A Look At the US Military Structure The present structure of the US Military is a product of the National Security Act of 1947. The new law calls for the reorganization of the Armed Forces and Intelligence Services as part of the lessons of World War II. It established the Central Intelligence Agency (CIA) and National Security Council. It also called for the creation of the Air Force as a separate branch of service and changed the name of the War Department into the Department of Defense.
The Department of Defense is under a civilian head appointed by the President, who acts as the Commander-in-Chief. The Army, Air Force, and Navy Departments fall is headed by civilian heads as well. The three heads of these departments are under the supervision of the Secretary of Defense.
There are five branches in the US Armed Forces—the Army, Air Force, Navy, Marine Corps, and Coast Guard. The heads of each branch make up what the Joint Chiefs of Staff (JSC), along with the Vice Chairman and Chairman of JCS, which is nominated by the President and up for approval by the Senate. The Coast Guard is under the Department of Homeland Security. However, in times of war, this branch of service becomes part of the Navy.
The US Army serves as the principal ground forces in the United States. It is the oldest branch of service, having been created by the Continental Congress in 1775. The Army is likewise the largest, with 76,000 officers and 401,000 enlisted personnel.

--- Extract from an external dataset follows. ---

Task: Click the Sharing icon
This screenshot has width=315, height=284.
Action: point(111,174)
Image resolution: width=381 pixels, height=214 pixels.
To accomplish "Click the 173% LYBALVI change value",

It is tasked with defending the country using ground troops, armor, artillery, tactical nuclear weapons, and others. It is supported by a couple of Reserve Forces which can be activated anytime.
The Air Force is the youngest branch, created only in 1947 via the National Security Act. It primary duty is defense of the United States using air and space. Likewise, it is also charged with operating and protecting military satellites as well as strategic nuclear ballistic missiles. It has 69,000 commissioned officers and 288,000 enlisted personnel. It is also supported by an Air Force Reserve and Air Force National Guard, which can be activated anytime.
Along with the Army, the Navy was established in 1775. Its main responsibility is to safeguard the freedom of the seas. Its job is to make sure that US waters can be used when national interest calls for it. In times of war, the Navy supplements the air power of the Air Force. Aircraft carriers can be deployed to areas where fixed runways are unlikely. Likewise, it is the job of the Navy to transport Marines to areas of conflict. It has 54,000 officers and 324,000 enlisted men. It also has Naval Reserves but no National Guard. However, some states have created their own Naval Militias.
The Marine Corps have often been called as the “Infantry of the Navy.” Their main responsibility is amphibious operations. They specialize in assault, capture, and control of beach heads paving the way for routes for enemy attack from any point. It was established as an independent service in 1798. Although their main responsibility is amphibious operations, they have been doing ground operations lately. Being considered as a “lighter” force, the Marine Corps is capable of immediate deployment.
They are self sufficient so they have their own air capability, made up of attack helicopters and fighter aircrafts. However, for logistics and administrative support, they depend heavily on the Navy. The medics accompanying the Marines are combat ready Navy medics. There are 18,000 officers and 153,000 enlisted men in the Marine Corps.
These are the various service branches of the US military tasked to defend the United States at all times.